▶ _ACTIVITY_:
Pick up the write-up about the war episode right after its last sentence and keep it going.

Sledge talks with Haldane, questioning their role in the war. Haldane claims that everyone can be scared, as they believe in the same righteous cause. Later, Haldane declares that he will leave his position, instructed to serve in another battle, having failed in convincing his superiors in changing orders. At the hospital ship, Leckie reunites with Runner, and both wonder the fate of their friends back at Peleliu. They stare at the island from the deck, prepared to go back home.

==Production==
===Development===
The episode was written by co-executive producer Bruce C. McKenna, Laurence Andries, and co-producer Robert Schenkkan, and directed by Tony To. This was McKenna's fourth writing credit, Andries' second writing credit, Schenkkan's second writing credit, and To's first directing credit. In 2024, the episode's third script draft dated to July 10, 2006 was leaked online; at the time, the episode was to be titled "The Umurbrogol Hills", a reference to the official name of the fabled "Bloody Nose Ridge".

▶ _SOURCE MATERIAL_:
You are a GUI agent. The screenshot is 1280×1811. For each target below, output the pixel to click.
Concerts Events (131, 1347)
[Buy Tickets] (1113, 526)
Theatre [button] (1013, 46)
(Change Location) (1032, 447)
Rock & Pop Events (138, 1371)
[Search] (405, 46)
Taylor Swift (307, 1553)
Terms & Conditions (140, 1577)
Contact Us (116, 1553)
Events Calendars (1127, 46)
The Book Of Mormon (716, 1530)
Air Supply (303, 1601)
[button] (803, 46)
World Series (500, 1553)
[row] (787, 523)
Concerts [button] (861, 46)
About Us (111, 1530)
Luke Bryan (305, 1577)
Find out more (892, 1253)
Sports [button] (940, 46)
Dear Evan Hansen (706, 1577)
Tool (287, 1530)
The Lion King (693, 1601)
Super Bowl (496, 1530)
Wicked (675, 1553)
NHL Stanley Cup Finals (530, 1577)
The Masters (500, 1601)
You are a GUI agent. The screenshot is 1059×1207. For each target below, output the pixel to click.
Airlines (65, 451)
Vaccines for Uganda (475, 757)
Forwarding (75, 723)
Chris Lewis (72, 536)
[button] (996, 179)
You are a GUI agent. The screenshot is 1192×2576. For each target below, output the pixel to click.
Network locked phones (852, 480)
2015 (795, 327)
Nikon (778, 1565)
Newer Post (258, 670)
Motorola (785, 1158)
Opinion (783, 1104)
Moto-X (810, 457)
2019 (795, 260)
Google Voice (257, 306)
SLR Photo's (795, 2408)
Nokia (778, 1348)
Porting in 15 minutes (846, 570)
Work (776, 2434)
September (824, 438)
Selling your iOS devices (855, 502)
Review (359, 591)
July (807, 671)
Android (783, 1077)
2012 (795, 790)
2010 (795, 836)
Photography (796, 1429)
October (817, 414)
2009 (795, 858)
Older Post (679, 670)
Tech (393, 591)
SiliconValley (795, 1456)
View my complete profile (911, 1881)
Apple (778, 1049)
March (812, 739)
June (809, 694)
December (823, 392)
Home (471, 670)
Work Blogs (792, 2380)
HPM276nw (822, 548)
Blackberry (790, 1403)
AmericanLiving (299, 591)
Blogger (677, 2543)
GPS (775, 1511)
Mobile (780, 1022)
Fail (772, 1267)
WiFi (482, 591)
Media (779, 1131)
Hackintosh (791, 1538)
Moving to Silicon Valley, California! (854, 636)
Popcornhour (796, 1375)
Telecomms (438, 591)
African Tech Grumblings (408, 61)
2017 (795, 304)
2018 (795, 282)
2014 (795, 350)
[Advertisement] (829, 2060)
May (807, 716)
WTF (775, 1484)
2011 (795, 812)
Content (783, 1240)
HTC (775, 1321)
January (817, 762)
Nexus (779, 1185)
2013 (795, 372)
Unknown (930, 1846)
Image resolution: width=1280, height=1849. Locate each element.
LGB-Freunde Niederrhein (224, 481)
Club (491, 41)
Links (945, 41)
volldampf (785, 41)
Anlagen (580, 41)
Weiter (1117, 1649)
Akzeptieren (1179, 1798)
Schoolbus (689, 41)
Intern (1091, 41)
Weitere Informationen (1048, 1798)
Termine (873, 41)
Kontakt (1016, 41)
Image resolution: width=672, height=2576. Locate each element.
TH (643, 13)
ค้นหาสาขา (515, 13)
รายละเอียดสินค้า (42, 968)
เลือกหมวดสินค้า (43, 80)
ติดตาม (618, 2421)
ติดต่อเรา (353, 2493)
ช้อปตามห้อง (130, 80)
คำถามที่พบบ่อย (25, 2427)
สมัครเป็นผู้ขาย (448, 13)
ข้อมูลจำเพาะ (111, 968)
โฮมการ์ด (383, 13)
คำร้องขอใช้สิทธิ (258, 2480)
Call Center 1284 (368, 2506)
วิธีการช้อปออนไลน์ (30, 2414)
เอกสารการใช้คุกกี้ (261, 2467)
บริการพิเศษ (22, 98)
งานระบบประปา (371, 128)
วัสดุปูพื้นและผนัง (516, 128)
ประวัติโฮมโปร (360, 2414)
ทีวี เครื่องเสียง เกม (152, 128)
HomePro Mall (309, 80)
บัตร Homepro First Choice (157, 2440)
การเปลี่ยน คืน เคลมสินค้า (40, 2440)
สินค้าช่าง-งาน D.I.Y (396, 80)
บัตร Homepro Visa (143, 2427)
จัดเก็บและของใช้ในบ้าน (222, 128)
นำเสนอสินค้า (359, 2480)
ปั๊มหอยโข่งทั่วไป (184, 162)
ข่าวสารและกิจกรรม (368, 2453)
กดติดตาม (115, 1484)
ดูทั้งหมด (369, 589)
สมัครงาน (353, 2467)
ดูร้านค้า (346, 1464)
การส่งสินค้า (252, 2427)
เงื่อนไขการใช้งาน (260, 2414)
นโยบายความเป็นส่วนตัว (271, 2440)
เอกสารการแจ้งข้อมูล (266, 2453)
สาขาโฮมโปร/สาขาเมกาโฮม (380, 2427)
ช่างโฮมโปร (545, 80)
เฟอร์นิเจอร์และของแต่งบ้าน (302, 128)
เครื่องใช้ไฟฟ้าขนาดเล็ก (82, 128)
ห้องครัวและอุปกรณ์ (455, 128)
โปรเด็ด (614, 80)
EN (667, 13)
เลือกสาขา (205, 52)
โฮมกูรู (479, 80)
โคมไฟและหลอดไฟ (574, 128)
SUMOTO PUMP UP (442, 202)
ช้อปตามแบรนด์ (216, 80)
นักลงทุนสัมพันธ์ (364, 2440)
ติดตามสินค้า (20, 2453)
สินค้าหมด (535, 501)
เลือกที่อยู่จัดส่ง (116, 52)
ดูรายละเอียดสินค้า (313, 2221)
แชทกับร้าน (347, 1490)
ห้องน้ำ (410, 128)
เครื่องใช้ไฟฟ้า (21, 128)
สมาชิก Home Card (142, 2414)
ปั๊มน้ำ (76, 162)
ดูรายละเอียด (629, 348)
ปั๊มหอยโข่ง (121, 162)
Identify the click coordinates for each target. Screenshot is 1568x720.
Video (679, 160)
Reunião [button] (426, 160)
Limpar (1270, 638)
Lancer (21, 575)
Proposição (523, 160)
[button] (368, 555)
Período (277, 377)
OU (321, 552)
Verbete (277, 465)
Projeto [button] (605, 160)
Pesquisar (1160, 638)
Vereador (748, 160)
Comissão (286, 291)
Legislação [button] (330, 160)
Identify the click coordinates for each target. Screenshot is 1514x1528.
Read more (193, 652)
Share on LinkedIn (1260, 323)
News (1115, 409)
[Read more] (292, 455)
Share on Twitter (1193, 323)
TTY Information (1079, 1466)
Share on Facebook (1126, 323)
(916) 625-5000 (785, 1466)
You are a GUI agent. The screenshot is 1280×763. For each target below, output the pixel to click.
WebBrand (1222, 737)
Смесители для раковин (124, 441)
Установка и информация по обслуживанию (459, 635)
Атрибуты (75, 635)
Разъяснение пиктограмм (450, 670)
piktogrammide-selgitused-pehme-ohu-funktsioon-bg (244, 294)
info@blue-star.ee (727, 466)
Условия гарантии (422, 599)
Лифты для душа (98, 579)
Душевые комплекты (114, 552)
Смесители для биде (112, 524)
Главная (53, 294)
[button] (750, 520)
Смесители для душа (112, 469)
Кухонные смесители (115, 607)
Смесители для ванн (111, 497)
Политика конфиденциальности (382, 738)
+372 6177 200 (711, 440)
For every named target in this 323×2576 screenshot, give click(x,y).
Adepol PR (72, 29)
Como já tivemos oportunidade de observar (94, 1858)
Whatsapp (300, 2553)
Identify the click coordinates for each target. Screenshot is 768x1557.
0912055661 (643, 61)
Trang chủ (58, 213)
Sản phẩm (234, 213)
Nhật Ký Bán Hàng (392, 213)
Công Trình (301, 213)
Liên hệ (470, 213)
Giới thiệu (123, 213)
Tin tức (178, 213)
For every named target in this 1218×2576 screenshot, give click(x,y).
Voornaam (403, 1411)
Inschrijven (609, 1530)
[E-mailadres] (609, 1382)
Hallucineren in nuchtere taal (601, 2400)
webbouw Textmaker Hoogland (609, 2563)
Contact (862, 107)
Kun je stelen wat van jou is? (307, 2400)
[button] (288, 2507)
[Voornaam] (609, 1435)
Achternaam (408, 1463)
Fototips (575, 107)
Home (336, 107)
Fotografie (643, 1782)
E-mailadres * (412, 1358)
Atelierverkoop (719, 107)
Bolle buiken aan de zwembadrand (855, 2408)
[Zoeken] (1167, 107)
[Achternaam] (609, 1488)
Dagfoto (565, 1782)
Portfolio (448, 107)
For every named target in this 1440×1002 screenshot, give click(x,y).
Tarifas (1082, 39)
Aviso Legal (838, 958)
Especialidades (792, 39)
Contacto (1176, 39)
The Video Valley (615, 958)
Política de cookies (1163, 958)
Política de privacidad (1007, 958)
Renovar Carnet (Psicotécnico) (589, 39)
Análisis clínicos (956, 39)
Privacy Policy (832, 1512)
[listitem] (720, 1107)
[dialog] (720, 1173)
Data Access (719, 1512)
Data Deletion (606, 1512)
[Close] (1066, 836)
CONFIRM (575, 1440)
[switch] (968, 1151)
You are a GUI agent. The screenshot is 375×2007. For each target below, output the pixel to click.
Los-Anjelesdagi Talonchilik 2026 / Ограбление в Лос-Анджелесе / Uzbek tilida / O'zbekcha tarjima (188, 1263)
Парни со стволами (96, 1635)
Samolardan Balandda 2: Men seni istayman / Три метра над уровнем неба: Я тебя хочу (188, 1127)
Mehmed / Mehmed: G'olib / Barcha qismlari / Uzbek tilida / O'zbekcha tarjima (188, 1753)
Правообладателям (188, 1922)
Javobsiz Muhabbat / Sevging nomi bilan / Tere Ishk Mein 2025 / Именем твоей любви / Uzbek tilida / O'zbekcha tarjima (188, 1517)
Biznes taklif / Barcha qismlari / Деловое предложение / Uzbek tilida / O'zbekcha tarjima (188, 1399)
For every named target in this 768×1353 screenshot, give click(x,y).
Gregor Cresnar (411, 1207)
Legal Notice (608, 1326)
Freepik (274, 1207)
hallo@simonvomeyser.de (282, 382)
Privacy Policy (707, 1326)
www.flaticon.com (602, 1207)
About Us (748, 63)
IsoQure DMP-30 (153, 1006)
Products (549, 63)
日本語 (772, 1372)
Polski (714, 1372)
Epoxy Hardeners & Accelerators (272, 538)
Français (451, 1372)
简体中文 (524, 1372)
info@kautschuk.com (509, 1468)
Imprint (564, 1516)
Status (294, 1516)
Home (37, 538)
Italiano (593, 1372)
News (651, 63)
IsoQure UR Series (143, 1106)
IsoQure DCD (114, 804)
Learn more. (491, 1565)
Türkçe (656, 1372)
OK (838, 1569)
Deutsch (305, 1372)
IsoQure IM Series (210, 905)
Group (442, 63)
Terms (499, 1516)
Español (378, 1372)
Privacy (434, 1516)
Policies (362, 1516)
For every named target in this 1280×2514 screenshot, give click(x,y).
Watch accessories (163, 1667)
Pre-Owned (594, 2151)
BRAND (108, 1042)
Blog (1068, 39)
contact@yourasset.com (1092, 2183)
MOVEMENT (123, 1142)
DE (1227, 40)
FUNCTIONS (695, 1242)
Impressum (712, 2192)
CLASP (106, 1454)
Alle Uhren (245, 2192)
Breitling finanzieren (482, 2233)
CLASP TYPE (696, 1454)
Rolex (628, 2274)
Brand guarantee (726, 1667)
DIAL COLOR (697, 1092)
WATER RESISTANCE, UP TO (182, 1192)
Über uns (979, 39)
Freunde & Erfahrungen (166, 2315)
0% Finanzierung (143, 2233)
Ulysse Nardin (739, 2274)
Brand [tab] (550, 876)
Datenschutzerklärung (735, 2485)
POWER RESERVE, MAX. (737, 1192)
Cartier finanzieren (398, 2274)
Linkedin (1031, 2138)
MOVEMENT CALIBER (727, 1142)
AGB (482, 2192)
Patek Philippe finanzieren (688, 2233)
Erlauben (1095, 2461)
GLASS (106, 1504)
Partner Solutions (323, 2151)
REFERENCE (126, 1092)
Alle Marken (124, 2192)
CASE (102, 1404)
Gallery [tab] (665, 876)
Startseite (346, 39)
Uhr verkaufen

▶ _ANSWER BOX_:
===Historical sources===
The episode takes its material from both Helmet for My Pillow by Leckie and With the Old Breed by Sledge.

==Reception==
===Viewers===
In its original American broadcast, "Part Six" was seen by an estimated 2.38 million household viewers with a 0.8 in the 18–49 demographics. This means that 0.8 percent of all households with televisions watched the episode. This was a 13% decrease in viewership from the previous episode, which was watched by 2.71 million household viewers with a 1.0 in the 18-49 demographics.

===Critical reviews===
"Part Six" received critical acclaim. Ramsey Isler of IGN gave the episode a "good" 7.9 out of 10 and wrote, "Overall, it's still a good bit of TV, but it was definitely carried by the battle scenes. So far we've had episodes that focused on story, and episodes that focused on battle, but we've yet to see one that nicely balanced both."

Emily St. James of The A.V. Club gave the episode an "A" grade and wrote, "'Part 6' of The Pacific is maybe the miniseries' most harrowing hour yet. Roughly the first two-thirds of it are dedicated to a grueling charge to take bombed out facilities and oust Japanese soldiers from them, to better establish a beachhead on the godforsaken rock of Peleliu. With Sledge and Leckie as our constants, the hour lays out exactly why these facilities are desirable and how they're going to be taken with a minimum of fuss and then gets down to the business of sending the men in to take them."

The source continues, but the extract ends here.